Focus #1 – Liaise more closely with teachers so that:

  • existing online resources are more relevant and support differentiation
  • I can create new online resources to target students’ and teachers’ different needs
  • I can collaborate with teachers to create online resources, programs and teaching approaches which address giftedness/differentiation.

The Virtually Connecting experience provides a wealth of ideas and material which I am constantly sharing with teachers, and which I add to existing resources or use to edit/revise/refine existing resources.

Focus #2 Connected learning through the use of social media

Connected learning is the best kind of learning because you are learning through and with people and that means you are building knowledge and understanding through conversations . When these people have a robust online presence, connecting to them also means reading their blogs and following their passions and expertise through social media, Youtube channels, Slideshare accounts, etc., and that means that my own contribution to the learning and teaching at school is constantly being enriched and extended. Generally I don’t Google when I’m looking for things related to education, I ask people I know have expertise in areas I’m researching, or I know where to go to find what they’re reading and sharing.

In terms of my goals: making a difference to formal (including gifted) and informal teaching in the school, this kind of connected professional learning is the most effective and engaging. It’s ongoing and rewarding, and it equips me with cutting edge, high quality knowledge and resources needed in my role. It immerses me in a broad range of deep professional learning.

This year I’ve been involved in something called Virtually Connecting which was initiated by Maha Bali and Rebecca Hogue.

The purpose of Virtually Connecting is to enliven virtual participation in academic conferences, widening access to a fuller conference experience for those who cannot be physically present at conferences.

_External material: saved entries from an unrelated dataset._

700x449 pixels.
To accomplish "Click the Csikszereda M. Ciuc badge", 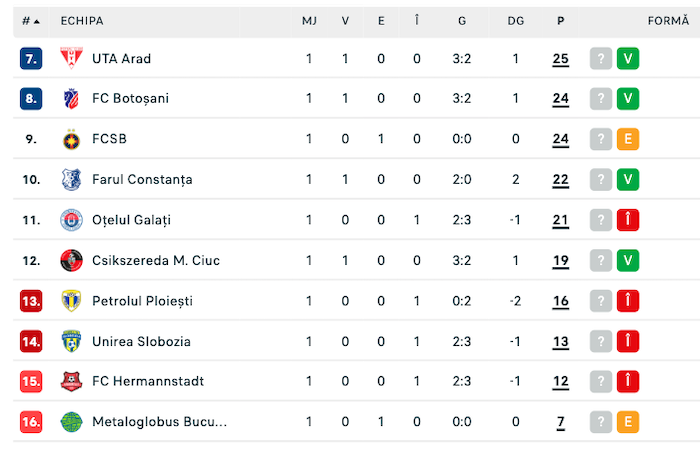I will point(71,261).
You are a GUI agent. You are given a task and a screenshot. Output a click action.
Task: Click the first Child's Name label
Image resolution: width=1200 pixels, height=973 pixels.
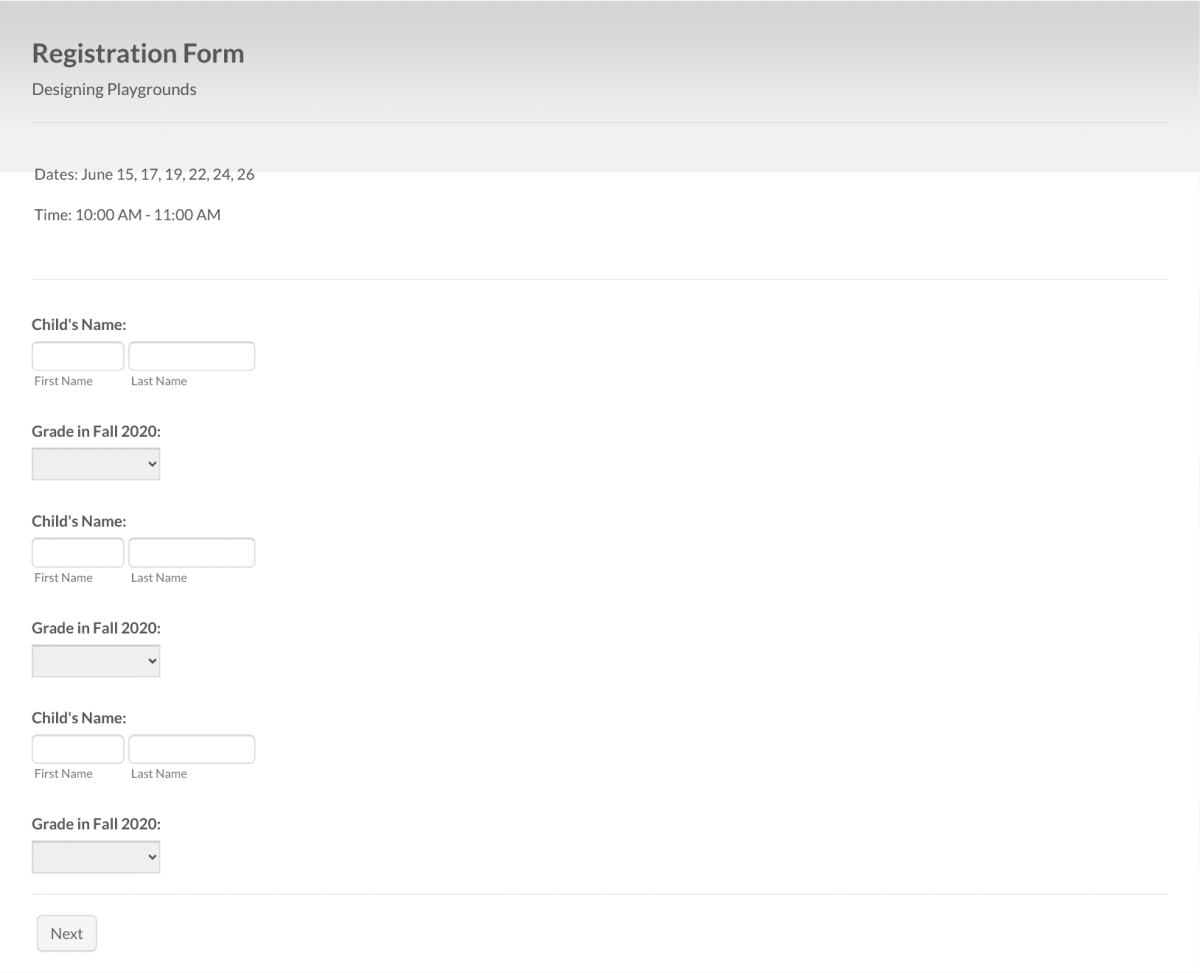click(x=79, y=324)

Using emerging technologies, we connect onsite conference presenters with virtual participants in small groups. This allows virtual conference attendees to meet and talk with conference presenters, something not usually possible. Each session is recorded and, whenever possible, live streamed, to allow additional virtual attendees to participate in the discussion by listening and asking questions via Twitter.

Whenever possible, there are two seats in each session reserved for people we don’t know, or people who have never participated in one of our open conference discussions. This is intended to encourage participation from new people who are not necessarily connected to us.

It is our hope that through this experiment, people will not only make new connections, but they will also make weak connections stronger.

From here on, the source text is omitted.